# Start of Article

Opinion
CIVIL NO: 3:16-cv-00472
05-27-2016
(Judge Caputo) () REPORT AND RECOMMENDATION
I. Introduction.
The plaintiff, Prucell Bronson, is a frequent filer who has three or more strikes under 28 U.S.C. § 1915(g). Because Bronson has not presented allegations from which it can reasonably be inferred that he was under imminent danger of serious physical injury at the time that he filed this action, we recommend that the Court deny his motion for leave to proceed in forma pauperis and dismiss the case without prejudice to Bronson refiling the case if he pays the filing fee.
II. Background and Procedural History.

# End of Article

Tasks for this exercise:
1. Answer from the Bronson report:
(a) What civil number does the case carry?
(b) Under which statute does Bronson have three or more strikes?
(c) What would Bronson have to do to refile the case?
2. Write the next part of the Bronson report, continuing from its last line.
The material that follows has no connection to the Bronson report.

# Start of Recorded data

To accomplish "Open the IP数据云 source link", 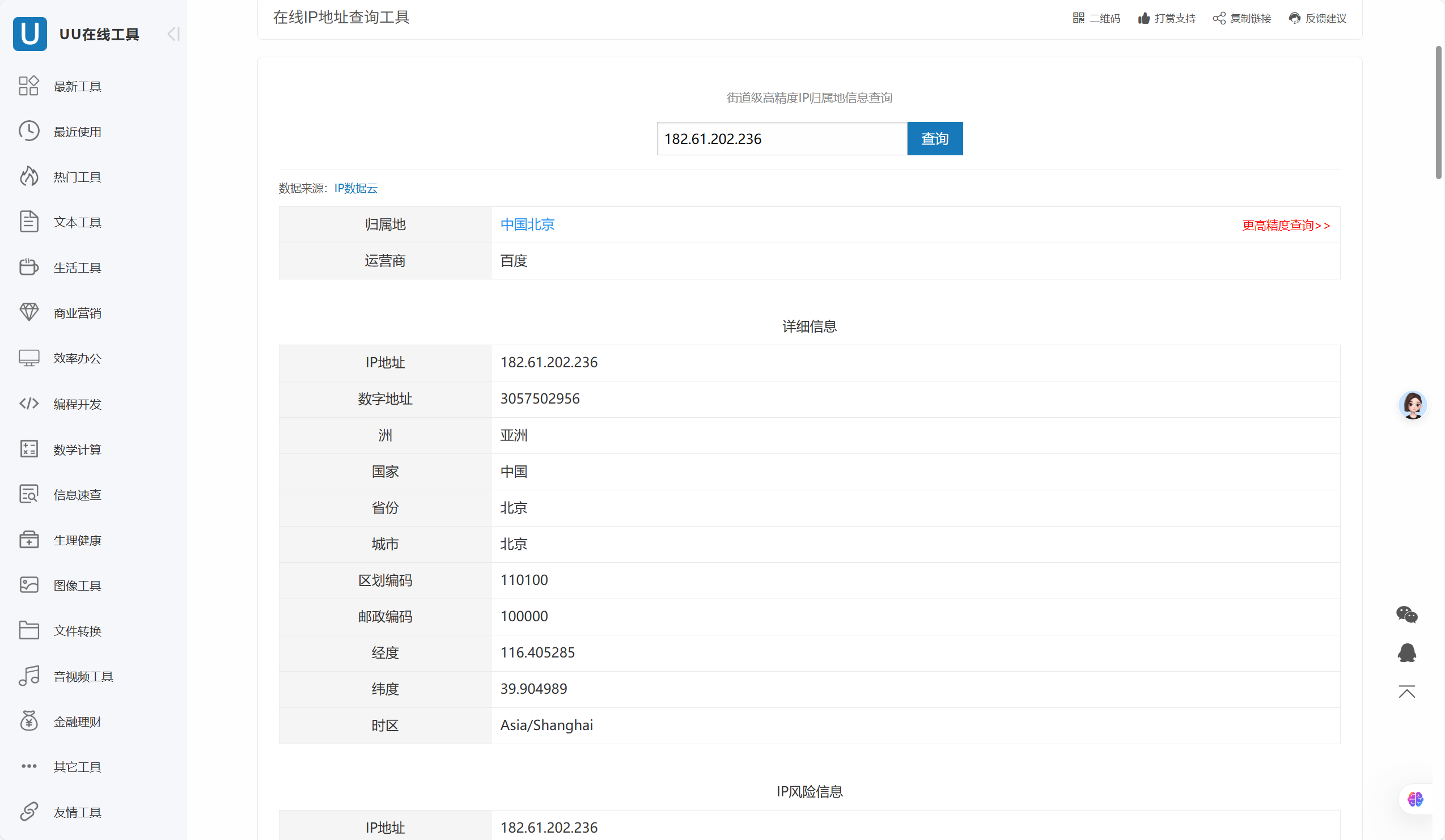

# End of Recorded data

Results of the exercise:
1.
(a) 3:16-cv-00472
(b) 28 U.S.C. § 1915(g)
(c) Pay the filing fee.

2.
On March 17, 2016, Bronson began this action by filing a complaint naming the General Assembly of Pennsylvania, its past and present members, the Pennsylvania Board of Probation and Parole, and the Pennsylvania Courts of Common Pleas, all in their official capacities. Bronson, who was convicted of second-degree homicide and sentenced to life in prison, alleges that in 1979, the Court of Common Pleas of Philadelphia County failed to sentence him in accord with Pennsylvania's Sentencing Code because it did not impose a minimum sentence. Bronson claims that the failure to impose a minimum sentence deprived him of due process. He alleges that although the General Assembly created the Pennsylvania Board of Probation and Parole to oversee parole for prisoners convicted of non-homicide crimes, it excluded prisoners convicted of homicide from the opportunity for parole by failing to create an agency to oversee parole for prisoners sentenced to life imprisonment. According to Bronson, the General Assembly's practice of providing minimum sentences and a parole agency for non-homicide prisoners, but failing to provide the same for prisoners, like him, convicted of second-degree homicide violates his right to equal protection under the Fourteenth Amendment to the United States Constitution.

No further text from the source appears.